We anticipate that all of the cell lines proposed will reliably form pancreatic tumors in the nude mice based on the previous experience with this model. If we have any problems with development of metastases with any of the cell lines then we will switch to alternative lines.

We will investigate the effects of the various drugs on the growth of the pancreatic and hepatocellular cancer cells in culture in vitro and in vivo, with particular emphasis on the proportion of remaining cells with cancer stem cell markers.
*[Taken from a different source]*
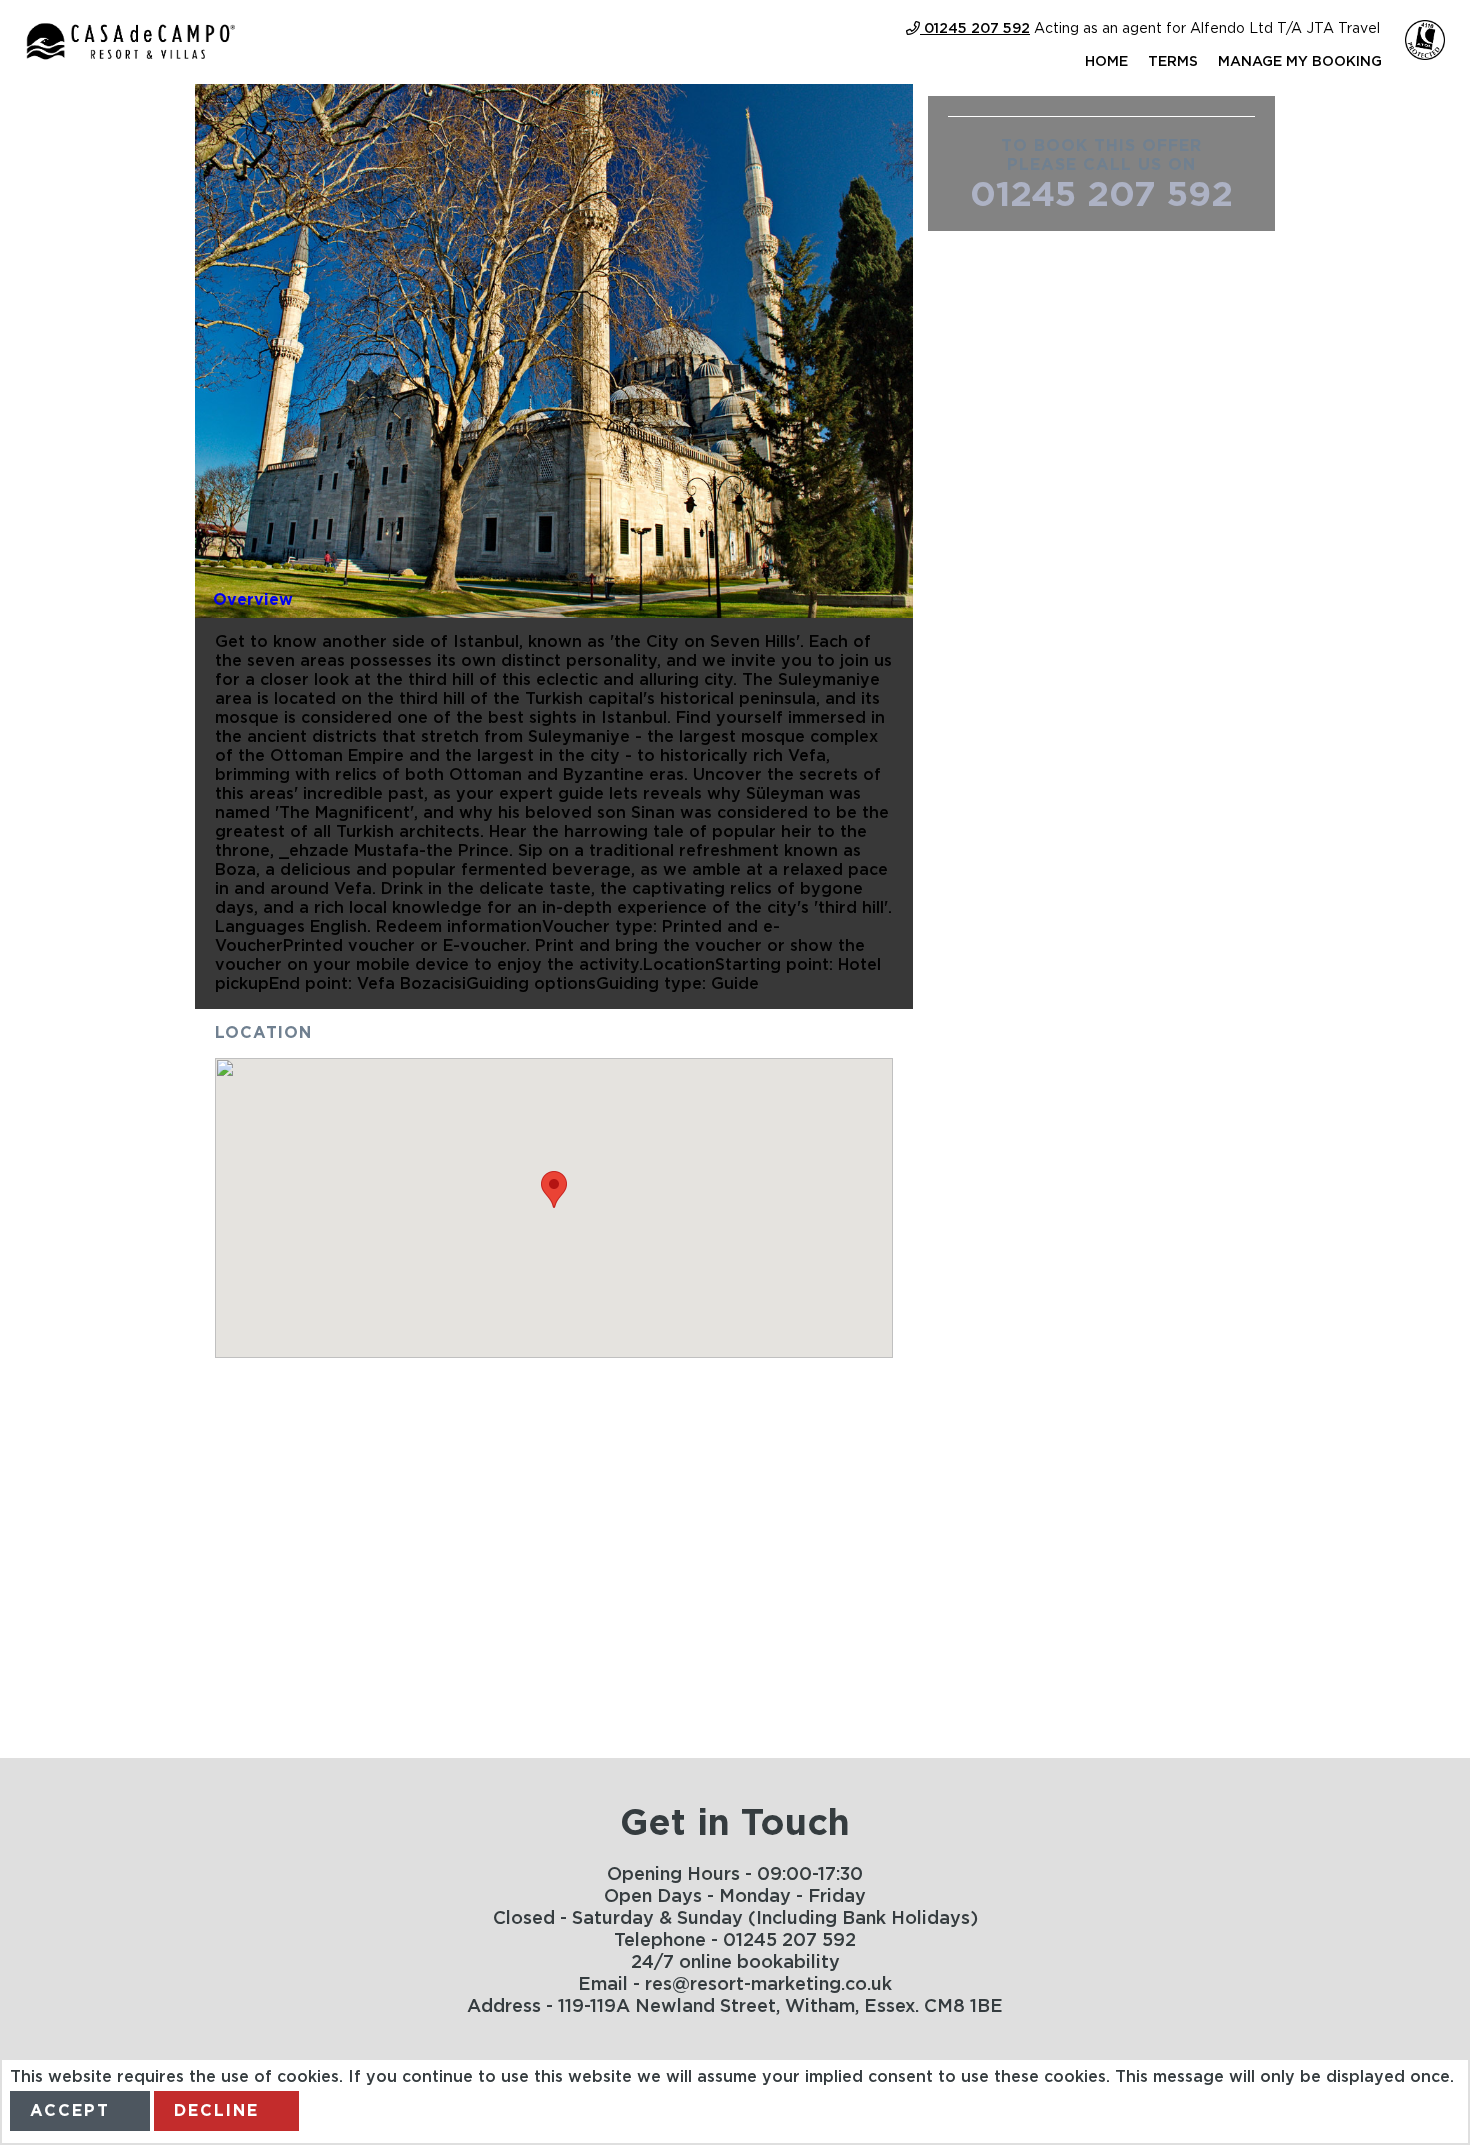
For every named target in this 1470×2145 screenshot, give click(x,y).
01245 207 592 (1101, 195)
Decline (216, 2111)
Triplicate samples will be obtained for all cell growth studies in Aims 1 and 3. Experiments will be repeated at least four times. Results from the combined experiments will be expressed in graphic form with mean ± std. ANOVA will be used to calculate statistical difference between different groups, using the Dunnett or Bonferroni post-hoc tests, as appropriate. For the animal experiments, analysis will focus on outcomes such as size of the primary tumor and number of metastases in lymph nodes and liver, comparing results observed in two groups of animal, treated

  • and controls (C). Each group will consist of 10 animals. It is expected that size of the primary tumor will be reduced by 50% in treated animals relative to the control group, and that the difference will increase gradually with time. Thus if index i denotes time points, i=1,2,3,..k; we expect Average (Ci-Ti) to increase in i. In addition, at the end of the study we expect Average [(Ck-Tk)/Ck] (average relative difference in tumor size) to be about 50% or greater. Comparisons will be made using nonparametric equivalent of two sample t-test, namely Wilcoxon Mann Whitney test. Similarly, the comparison in the number of metastases between T and C groups (separately for lymph nodes and separately for liver) will be made using exact multinomial (binomial) methods such as Fisher exact test.